Every time wet paint is applied over dry paint, it makes those areas have an EXTRA coat on them and the gloss level rises in those spots. This is know as "lapping" to me.

Flashing may occur over drywall or plaster patches where the wrong or zero primer was applied. We like a low-mid grade "dead flat" ceiling paint for priming patches. 

Lots of other causes and remedies though. Maybe others will help.

Good Luck,
Paul
p.s. One of the BEST ways to prevent this is to use a pimer such as 123 tinted to your finish color and do an ENTIRE room priming before you apply the finish coat(s).


----------



## Traditions

I think I might know the prob. The walls are textured.(orange peel) I sprayed the primer on and back rolled with a 1/2 inch nap. I soon realized when i started rolling the finish coats that i needed a heavier nap to get into the texture. Maybe that is my prob. Will a cheap primer also cuase this. Or not applying enough primer?


----------



## Paul Burns

Traditions said:


> I think I might know the prob. The walls are textured.(orange peel) I sprayed the primer on and back rolled with a 1/2 inch nap. I soon realized when i started rolling the finish coats that i needed a heavier nap to get into the texture. Maybe that is my prob. Will a cheap primer also cuase this. Or not applying enough primer?

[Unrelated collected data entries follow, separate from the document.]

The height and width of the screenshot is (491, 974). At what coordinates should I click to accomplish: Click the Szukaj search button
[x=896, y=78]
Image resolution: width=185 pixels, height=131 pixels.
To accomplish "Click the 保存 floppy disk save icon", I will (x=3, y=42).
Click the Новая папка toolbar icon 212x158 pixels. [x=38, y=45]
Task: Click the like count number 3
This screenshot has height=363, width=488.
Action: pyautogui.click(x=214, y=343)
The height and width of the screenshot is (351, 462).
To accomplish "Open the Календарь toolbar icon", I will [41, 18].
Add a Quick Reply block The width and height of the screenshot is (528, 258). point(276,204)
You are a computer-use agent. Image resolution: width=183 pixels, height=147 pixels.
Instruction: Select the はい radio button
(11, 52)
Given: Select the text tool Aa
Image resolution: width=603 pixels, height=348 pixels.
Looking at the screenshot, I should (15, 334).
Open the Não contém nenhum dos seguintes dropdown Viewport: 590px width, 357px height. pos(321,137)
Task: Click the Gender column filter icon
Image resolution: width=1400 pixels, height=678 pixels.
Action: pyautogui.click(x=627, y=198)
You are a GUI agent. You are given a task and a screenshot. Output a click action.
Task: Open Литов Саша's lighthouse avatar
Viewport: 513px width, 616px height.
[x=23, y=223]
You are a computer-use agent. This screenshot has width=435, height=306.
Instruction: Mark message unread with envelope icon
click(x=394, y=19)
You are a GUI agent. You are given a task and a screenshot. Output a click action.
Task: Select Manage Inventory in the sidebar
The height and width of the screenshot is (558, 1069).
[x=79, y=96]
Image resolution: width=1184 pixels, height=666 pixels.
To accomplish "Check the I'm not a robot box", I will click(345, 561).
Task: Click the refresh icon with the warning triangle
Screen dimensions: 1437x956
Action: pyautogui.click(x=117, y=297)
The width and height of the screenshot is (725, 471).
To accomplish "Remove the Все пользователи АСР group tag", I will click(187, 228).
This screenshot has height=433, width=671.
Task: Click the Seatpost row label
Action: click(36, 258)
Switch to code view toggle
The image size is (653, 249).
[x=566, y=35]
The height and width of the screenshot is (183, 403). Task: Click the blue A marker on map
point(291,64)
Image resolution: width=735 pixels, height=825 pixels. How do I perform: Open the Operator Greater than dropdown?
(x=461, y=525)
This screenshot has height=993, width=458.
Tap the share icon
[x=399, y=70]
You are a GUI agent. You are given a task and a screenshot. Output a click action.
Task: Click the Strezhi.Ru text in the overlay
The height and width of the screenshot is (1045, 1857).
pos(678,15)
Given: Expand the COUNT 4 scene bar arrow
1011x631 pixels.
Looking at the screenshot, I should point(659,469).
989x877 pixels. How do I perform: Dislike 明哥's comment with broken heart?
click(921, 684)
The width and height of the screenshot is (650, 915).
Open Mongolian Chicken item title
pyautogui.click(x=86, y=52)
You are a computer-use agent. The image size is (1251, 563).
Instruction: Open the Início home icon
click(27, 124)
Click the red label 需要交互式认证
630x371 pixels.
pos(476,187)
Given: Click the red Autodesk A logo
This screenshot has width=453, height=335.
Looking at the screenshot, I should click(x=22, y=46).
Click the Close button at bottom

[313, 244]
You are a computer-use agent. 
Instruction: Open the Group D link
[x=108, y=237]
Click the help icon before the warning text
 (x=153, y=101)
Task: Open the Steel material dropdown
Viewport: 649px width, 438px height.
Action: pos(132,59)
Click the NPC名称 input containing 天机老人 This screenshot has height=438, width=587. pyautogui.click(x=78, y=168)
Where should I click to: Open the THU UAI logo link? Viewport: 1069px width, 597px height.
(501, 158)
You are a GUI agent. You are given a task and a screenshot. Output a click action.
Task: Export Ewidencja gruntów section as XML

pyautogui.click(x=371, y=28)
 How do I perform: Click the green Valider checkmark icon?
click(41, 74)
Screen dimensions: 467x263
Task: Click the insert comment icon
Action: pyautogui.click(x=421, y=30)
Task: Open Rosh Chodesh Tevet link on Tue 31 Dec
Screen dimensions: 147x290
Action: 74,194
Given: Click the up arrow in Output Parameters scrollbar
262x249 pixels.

Yes. It sounds like you have a good grasp and remedy to your problem already.

Make it a GREAT day!

Paul
p.s. "Make" it a great day was taught/told to me by Rick Grosso (you can google him). It is better IMO than "have" a great day since we have some control over the type of day we have, EACH day.


----------



## Traditions

is it too late to fix the prob. Would a third coat help any?! It is only on a long wall with a window behind it and in a stairway. It doesn't look terrible. Those long walls are a [email protected]$$!


----------



## Paul Burns

Traditions said:


> is it too late to fix the prob. Would a third coat help any?! It is only on a long wall with a window behind it and in a stairway. It doesn't look terrible. Those long walls are a [email protected]$$!


Umm, MOST of my experience is that textured walls are the EASIEST to NOT have the problem you are having. Smooth drywall with ANY sheen to the paint is MUCH worse/harder to obtain a 'flash free' look.

IMHO, a heavy coat with a thicker nap roller should do it, but don't blame me if it doesn't. Like I said earlier, the only way to be 99% sure is to prime the entire wall with the proper primer first.

Your call, not mine. But good luck with whatever you decide. I'm pulling for ya!

Paul


----------



## Traditions

i'm honestly having more trouble with this textured wall than i have ever had on any smooth wall. It honestly looks like when the texture was sprayed certain areas are more "gritty than others and are causing marks that look like a different sheen. Maybe i am just making excuses. :furious:


----------



## Brushslingers

Traditions said:


> i'm honestly having more trouble with this textured wall than i have ever had on any smooth wall. It honestly looks like when the texture was sprayed certain areas are more "gritty than others and are causing marks that look like a different sheen. Maybe i am just making excuses. :furious:


What is your definition of orange peel? Are you talking about knock down texture? It's fairly common to get rough areas that make it LOOK like paint from a bad knock down texture guy...


----------



## Paul Burns

Traditions said:


> i'm honestly having more trouble with this textured wall than i have ever had on any smooth wall. It honestly looks like when the texture was sprayed certain areas are more "gritty than others and are causing marks that look like a different sheen. Maybe i am just making excuses. :furious:


Well, if that is the case, then it is NOT YOUR fault unless you contracted to fix the texturing.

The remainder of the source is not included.